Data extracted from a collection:
▼▼▼
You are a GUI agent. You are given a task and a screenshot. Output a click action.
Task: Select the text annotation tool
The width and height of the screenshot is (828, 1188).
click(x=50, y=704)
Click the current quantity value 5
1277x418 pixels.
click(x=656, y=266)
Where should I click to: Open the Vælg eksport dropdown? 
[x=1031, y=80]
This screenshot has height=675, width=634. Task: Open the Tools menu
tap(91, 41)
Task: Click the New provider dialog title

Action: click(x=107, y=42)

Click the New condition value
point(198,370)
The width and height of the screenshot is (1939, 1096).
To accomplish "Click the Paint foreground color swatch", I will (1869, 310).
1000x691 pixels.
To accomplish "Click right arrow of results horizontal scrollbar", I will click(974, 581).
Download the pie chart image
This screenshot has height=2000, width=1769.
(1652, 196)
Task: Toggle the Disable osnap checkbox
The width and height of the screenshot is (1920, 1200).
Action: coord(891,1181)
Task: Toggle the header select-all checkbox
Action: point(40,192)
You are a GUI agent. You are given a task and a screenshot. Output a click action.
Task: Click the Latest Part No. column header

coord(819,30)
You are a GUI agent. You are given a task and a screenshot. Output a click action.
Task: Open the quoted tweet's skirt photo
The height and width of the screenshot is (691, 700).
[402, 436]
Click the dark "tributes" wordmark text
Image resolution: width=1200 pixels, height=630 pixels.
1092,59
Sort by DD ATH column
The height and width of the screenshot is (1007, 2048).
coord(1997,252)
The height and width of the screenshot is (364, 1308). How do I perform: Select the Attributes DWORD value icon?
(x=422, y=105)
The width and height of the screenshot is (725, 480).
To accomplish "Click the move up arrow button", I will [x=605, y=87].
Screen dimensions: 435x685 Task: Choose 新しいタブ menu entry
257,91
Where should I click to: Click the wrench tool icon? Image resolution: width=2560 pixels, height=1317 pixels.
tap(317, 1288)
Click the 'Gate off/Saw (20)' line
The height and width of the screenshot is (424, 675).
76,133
▲▲▲
Exercise aim: Count the lines of the material above that contain the string "pixels", treating uppercase and lowercase as different. Reply with the number only.

Reply: 4